[THE EXERCISE] Reproduce every one of the following records word for word, keeping each line as it stands.

[MATERIAL FOR THE TASK]
** start **

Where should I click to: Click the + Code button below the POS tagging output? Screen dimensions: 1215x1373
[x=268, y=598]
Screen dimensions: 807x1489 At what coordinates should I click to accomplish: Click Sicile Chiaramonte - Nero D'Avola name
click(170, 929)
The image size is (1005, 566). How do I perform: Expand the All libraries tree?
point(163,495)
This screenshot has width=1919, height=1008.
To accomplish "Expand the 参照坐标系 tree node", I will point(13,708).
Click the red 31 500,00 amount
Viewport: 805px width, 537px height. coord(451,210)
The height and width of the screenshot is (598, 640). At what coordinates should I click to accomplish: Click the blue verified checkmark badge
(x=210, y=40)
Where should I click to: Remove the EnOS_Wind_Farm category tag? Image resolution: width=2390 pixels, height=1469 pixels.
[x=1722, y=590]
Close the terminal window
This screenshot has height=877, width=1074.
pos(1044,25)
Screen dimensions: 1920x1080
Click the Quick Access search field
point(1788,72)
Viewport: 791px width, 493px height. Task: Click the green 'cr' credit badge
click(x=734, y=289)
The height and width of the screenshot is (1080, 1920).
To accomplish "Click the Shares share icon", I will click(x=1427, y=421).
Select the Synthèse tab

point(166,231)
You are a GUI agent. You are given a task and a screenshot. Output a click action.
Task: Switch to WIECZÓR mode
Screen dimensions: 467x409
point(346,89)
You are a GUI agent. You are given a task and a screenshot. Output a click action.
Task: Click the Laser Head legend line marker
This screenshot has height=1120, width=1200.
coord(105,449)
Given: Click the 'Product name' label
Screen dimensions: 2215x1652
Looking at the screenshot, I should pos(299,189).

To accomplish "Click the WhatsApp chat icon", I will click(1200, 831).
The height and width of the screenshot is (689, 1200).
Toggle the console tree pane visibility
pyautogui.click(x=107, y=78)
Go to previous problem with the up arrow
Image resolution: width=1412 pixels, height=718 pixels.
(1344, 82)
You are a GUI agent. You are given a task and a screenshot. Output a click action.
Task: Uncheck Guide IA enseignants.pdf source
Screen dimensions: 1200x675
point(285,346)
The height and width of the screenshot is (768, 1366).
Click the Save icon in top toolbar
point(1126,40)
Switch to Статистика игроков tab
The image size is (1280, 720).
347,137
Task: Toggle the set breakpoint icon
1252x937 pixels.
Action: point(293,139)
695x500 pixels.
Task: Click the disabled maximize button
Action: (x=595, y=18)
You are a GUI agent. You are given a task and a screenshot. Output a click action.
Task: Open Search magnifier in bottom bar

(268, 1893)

** end **

[SOLVED EXERCISE]
Where should I click to: Click the + Code button below the POS tagging output? Screen dimensions: 1215x1373
[x=268, y=598]
Screen dimensions: 807x1489 At what coordinates should I click to accomplish: Click Sicile Chiaramonte - Nero D'Avola name
click(170, 929)
The image size is (1005, 566). How do I perform: Expand the All libraries tree?
point(163,495)
This screenshot has width=1919, height=1008.
To accomplish "Expand the 参照坐标系 tree node", I will point(13,708).
Click the red 31 500,00 amount
Viewport: 805px width, 537px height. coord(451,210)
The height and width of the screenshot is (598, 640). At what coordinates should I click to accomplish: Click the blue verified checkmark badge
(x=210, y=40)
Where should I click to: Remove the EnOS_Wind_Farm category tag? Image resolution: width=2390 pixels, height=1469 pixels.
[x=1722, y=590]
Close the terminal window
This screenshot has height=877, width=1074.
pos(1044,25)
Screen dimensions: 1920x1080
Click the Quick Access search field
point(1788,72)
Viewport: 791px width, 493px height. Task: Click the green 'cr' credit badge
click(x=734, y=289)
The height and width of the screenshot is (1080, 1920).
To accomplish "Click the Shares share icon", I will click(x=1427, y=421).
Select the Synthèse tab

point(166,231)
You are a GUI agent. You are given a task and a screenshot. Output a click action.
Task: Switch to WIECZÓR mode
Screen dimensions: 467x409
point(346,89)
You are a GUI agent. You are given a task and a screenshot. Output a click action.
Task: Click the Laser Head legend line marker
This screenshot has height=1120, width=1200.
coord(105,449)
Given: Click the 'Product name' label
Screen dimensions: 2215x1652
Looking at the screenshot, I should pos(299,189).

To accomplish "Click the WhatsApp chat icon", I will click(1200, 831).
The height and width of the screenshot is (689, 1200).
Toggle the console tree pane visibility
pyautogui.click(x=107, y=78)
Go to previous problem with the up arrow
Image resolution: width=1412 pixels, height=718 pixels.
(1344, 82)
You are a GUI agent. You are given a task and a screenshot. Output a click action.
Task: Uncheck Guide IA enseignants.pdf source
Screen dimensions: 1200x675
point(285,346)
The height and width of the screenshot is (768, 1366).
Click the Save icon in top toolbar
point(1126,40)
Switch to Статистика игроков tab
The image size is (1280, 720).
347,137
Task: Toggle the set breakpoint icon
1252x937 pixels.
Action: point(293,139)
695x500 pixels.
Task: Click the disabled maximize button
Action: (x=595, y=18)
You are a GUI agent. You are given a task and a screenshot. Output a click action.
Task: Open Search magnifier in bottom bar

(268, 1893)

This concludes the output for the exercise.